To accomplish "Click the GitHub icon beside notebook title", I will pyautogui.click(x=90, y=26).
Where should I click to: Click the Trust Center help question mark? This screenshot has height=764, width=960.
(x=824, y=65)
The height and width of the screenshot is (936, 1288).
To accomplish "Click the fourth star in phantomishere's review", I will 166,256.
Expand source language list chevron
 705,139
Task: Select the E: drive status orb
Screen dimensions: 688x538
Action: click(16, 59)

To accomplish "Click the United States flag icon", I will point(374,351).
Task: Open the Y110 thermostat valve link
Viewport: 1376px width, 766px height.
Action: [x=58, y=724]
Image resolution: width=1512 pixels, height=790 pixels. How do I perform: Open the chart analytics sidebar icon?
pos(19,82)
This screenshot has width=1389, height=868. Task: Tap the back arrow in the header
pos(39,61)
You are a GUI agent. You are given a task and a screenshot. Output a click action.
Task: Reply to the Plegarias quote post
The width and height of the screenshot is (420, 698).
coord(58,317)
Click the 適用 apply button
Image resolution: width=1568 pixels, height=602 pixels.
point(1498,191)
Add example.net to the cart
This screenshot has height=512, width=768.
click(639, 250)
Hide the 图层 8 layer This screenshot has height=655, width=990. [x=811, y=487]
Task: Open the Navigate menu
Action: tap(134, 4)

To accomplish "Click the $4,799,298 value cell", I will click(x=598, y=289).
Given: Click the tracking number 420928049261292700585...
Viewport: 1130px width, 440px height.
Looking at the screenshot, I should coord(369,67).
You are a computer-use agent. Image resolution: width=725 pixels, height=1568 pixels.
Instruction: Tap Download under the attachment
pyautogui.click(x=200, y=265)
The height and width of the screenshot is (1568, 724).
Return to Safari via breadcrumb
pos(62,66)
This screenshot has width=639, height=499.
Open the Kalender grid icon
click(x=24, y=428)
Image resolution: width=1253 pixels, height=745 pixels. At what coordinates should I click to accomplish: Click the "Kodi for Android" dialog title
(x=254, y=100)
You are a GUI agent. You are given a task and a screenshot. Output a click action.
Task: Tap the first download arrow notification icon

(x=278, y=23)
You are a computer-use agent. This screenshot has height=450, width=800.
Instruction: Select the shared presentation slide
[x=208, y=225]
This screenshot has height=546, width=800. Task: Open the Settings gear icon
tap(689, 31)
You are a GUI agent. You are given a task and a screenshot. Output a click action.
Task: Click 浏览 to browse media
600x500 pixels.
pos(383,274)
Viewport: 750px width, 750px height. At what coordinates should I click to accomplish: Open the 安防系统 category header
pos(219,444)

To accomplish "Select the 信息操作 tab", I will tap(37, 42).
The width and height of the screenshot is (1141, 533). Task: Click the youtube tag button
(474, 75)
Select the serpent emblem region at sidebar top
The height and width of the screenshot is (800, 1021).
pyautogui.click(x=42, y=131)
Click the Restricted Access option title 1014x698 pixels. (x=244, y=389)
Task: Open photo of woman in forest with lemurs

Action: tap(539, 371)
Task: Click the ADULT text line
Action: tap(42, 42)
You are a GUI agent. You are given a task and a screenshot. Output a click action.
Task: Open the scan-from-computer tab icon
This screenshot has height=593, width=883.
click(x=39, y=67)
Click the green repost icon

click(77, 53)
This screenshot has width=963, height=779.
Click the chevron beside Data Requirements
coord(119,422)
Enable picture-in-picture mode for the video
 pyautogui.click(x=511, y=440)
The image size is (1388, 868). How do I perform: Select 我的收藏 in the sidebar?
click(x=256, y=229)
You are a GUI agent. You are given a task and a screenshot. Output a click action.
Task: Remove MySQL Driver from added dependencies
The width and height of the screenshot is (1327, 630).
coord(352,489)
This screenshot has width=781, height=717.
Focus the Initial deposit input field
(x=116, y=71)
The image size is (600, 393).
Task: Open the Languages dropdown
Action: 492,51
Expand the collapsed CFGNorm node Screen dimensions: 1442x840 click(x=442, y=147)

· · ·

Would you copy every line of the entries in which "from" appears?

Task: Open the scan-from-computer tab icon
Task: Remove MySQL Driver from added dependencies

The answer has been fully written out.